Physically I'm not a runner. I hate doing laps because I hate seeing the same thing over again; I hate running in groups because I'm so NOT in shape its embarrassing; and I hate the pound of my foot on the pavement because of the pain it sends to my knee. Lately though I've decided that maybe I'm destined to be one of "those" people-you know the ones who find joy from running-because emotionally that is what I do.
When I don't want to face something, I get busy. I clean the house, I plan 5K's at work, I go somewhere with my friends, I pack up my room, I do my laundry, I clean, I run errands, I go shopping, I watch TV and I sleep. I do basically anything to keep me from facing whatever it is that scares me.
These "emotional marathons" have a down side though. Every single marathon run has a finish line, a moment when the race is all over, when you stop pushing yourself, when your done.
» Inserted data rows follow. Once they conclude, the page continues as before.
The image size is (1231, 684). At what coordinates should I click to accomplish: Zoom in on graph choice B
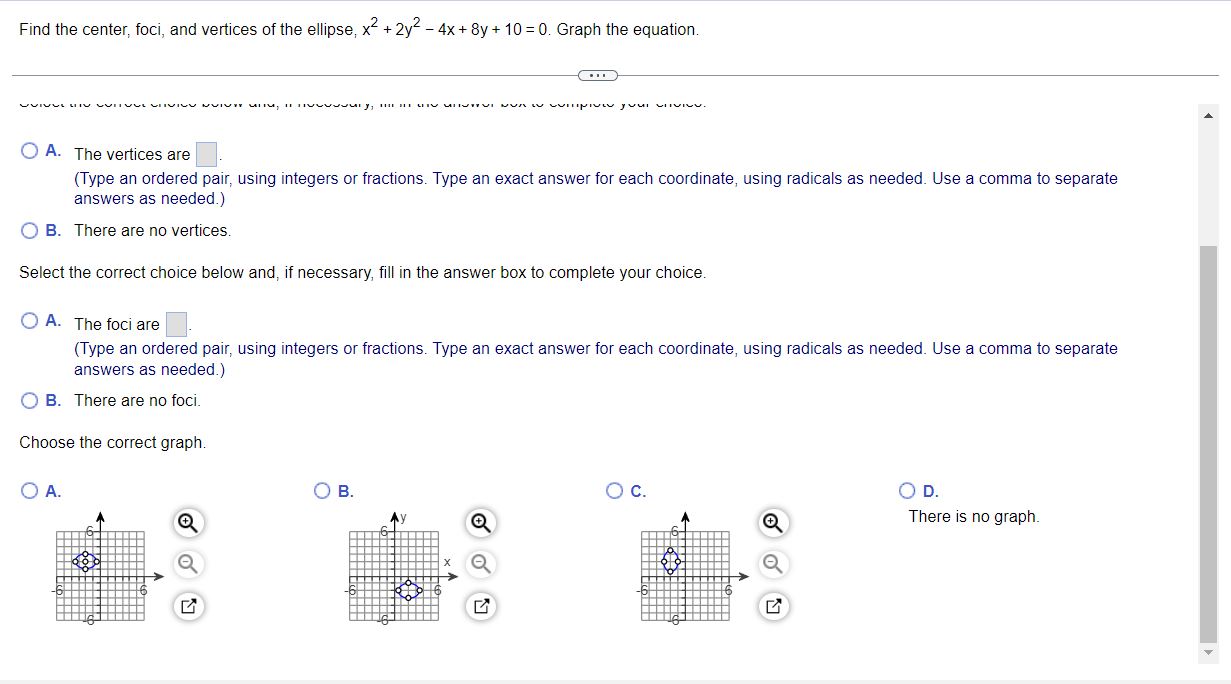point(479,522)
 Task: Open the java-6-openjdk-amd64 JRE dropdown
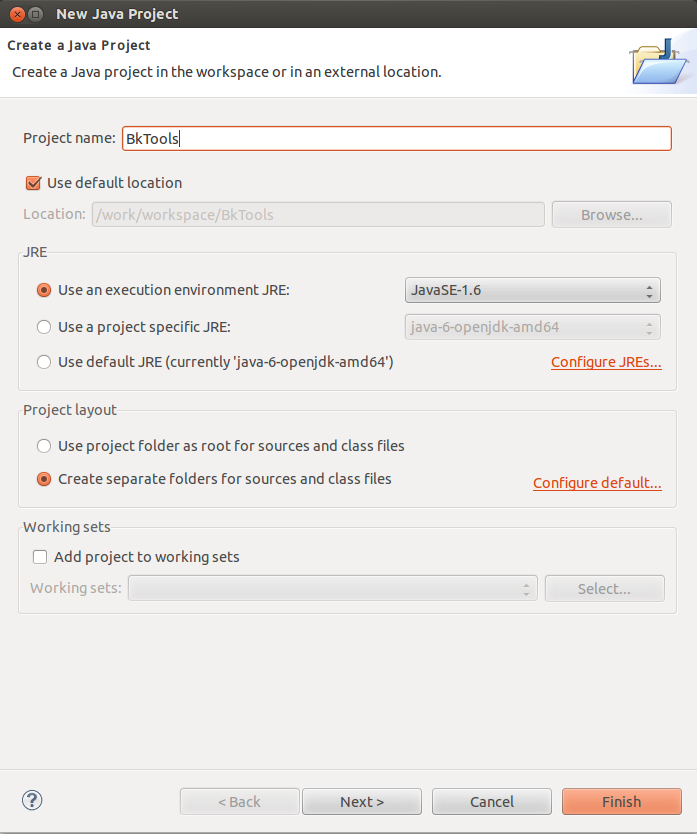click(532, 327)
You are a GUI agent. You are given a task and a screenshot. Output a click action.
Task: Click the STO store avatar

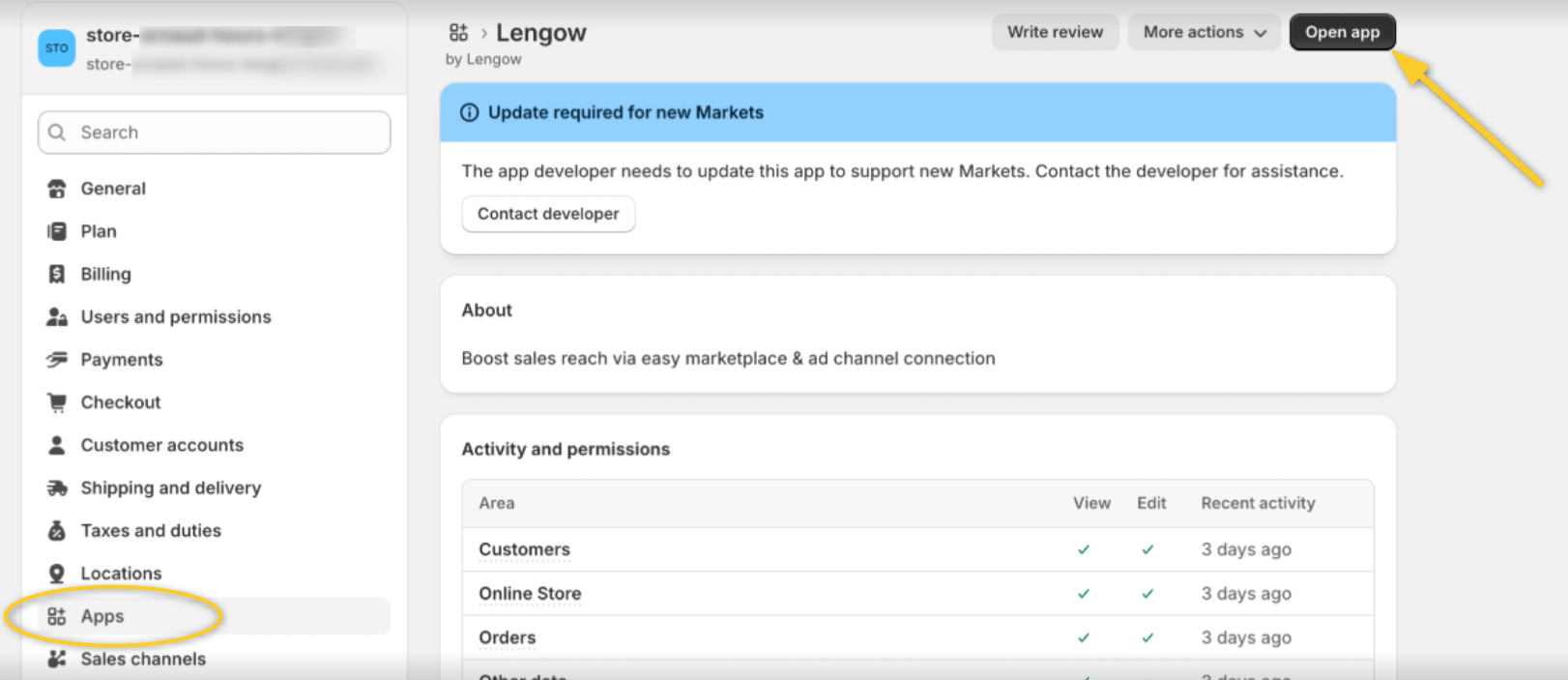point(57,48)
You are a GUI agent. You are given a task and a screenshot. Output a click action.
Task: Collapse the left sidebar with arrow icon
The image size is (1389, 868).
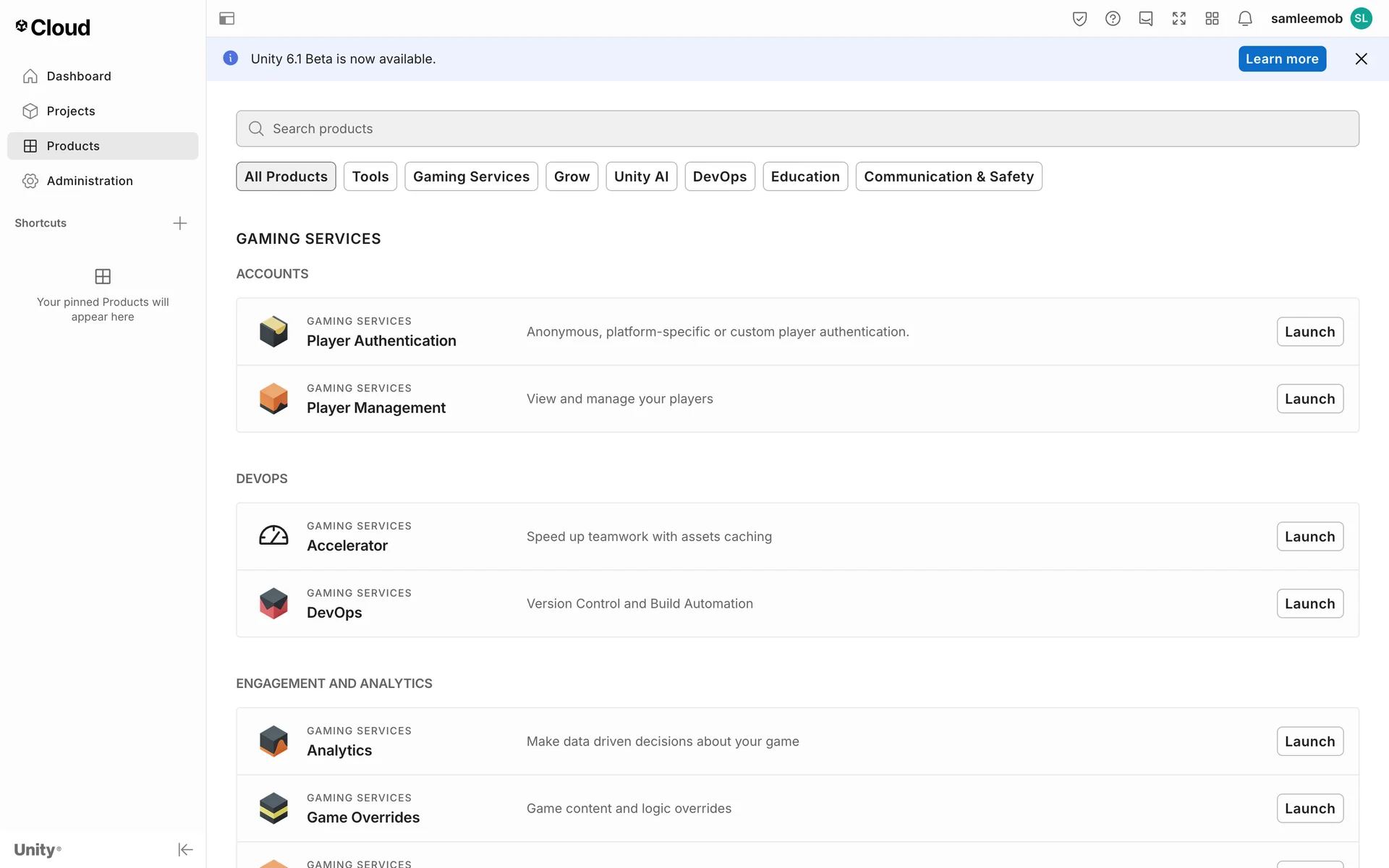pyautogui.click(x=185, y=849)
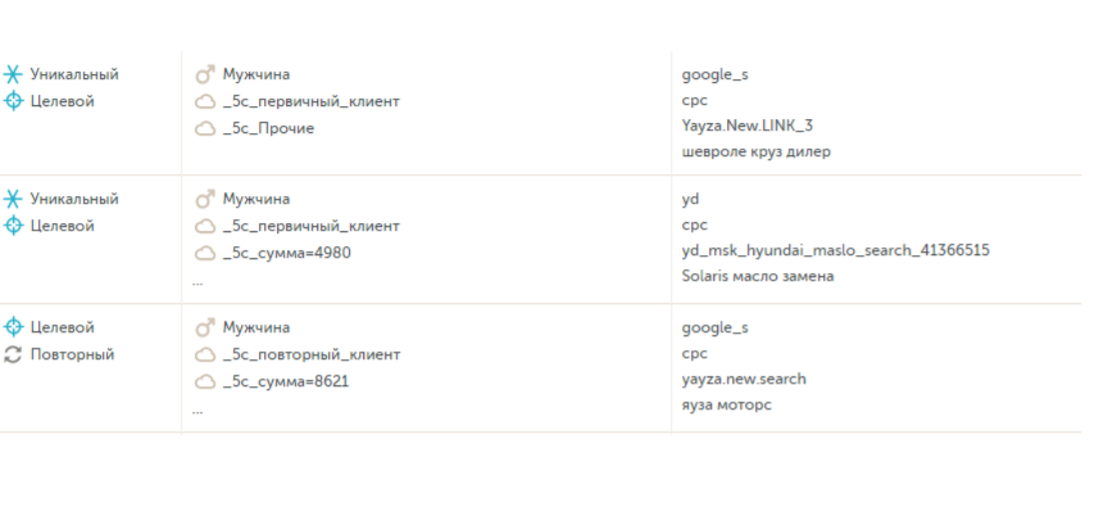Click the target icon beside Целевой in first row
1096x512 pixels.
pyautogui.click(x=13, y=101)
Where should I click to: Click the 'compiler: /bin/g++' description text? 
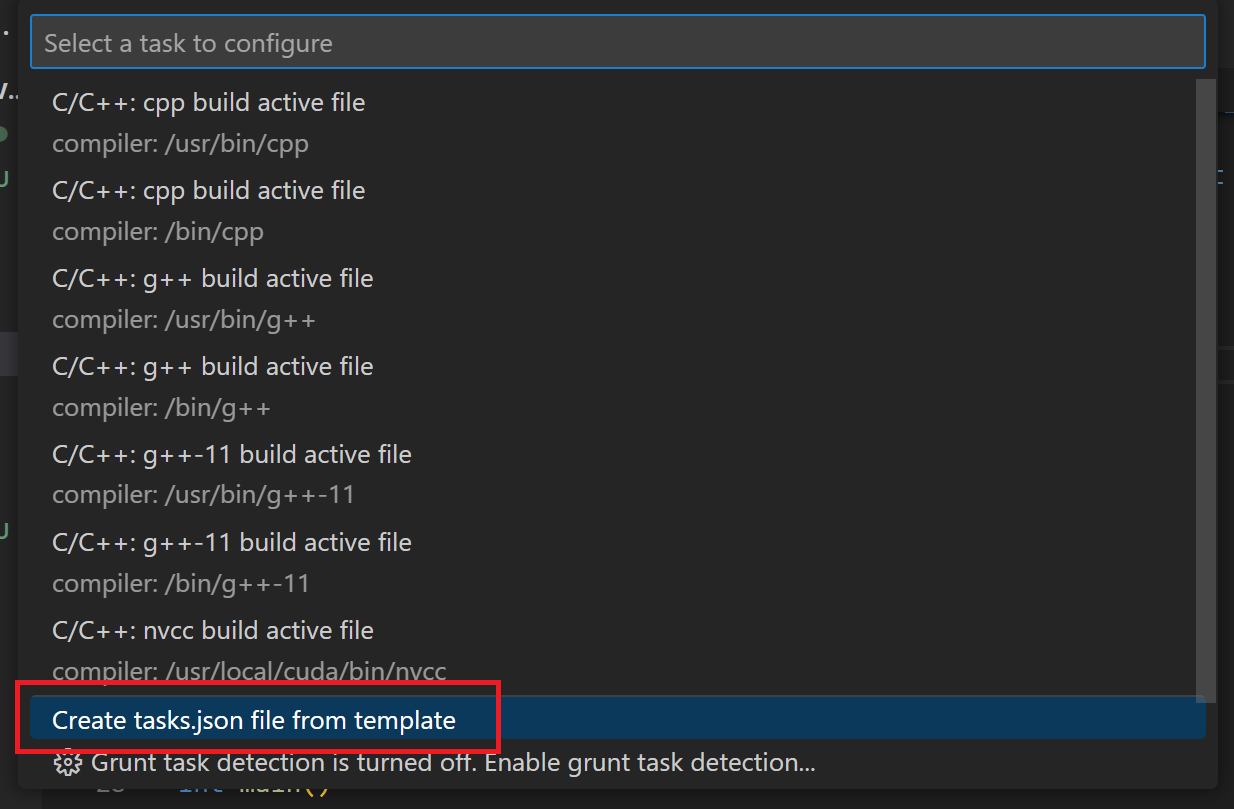click(x=161, y=408)
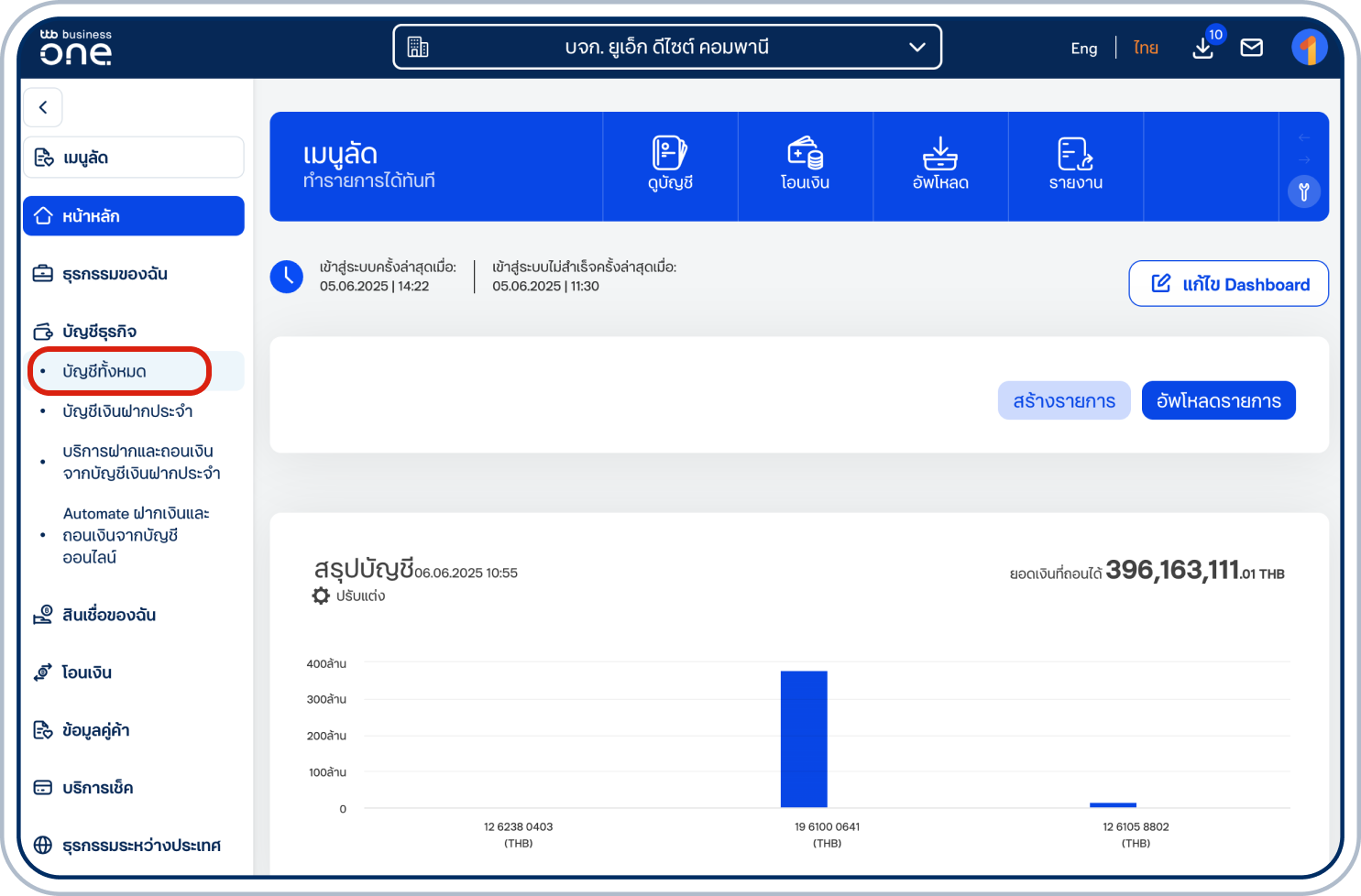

Mine is coming soon. I know I can't keep running much longer. Soon I'll have to face my fears and the facts, and the pain and tears that comes with those. Soon I'll cross that finish line and surrender myself to the emotion.
But I know that when that time comes, I won't be alone. In fact, I am quite positive that these last few miles I will not be running at all, but will be carried by the one who knows exactly how I feel, and who has been watching over me through every race.
And together, we'll cross the finish line.
*PS I'm very proud of both these pictures, especially the last one. I was inspired that by the young sophomore who knew he wasn't running alone, and I promise we never are either.
1 comment:
Always proud of you kid and know you can accomplish much. Just don't think you have to do it all and remember that you've got many people who are there to help you! Love ya.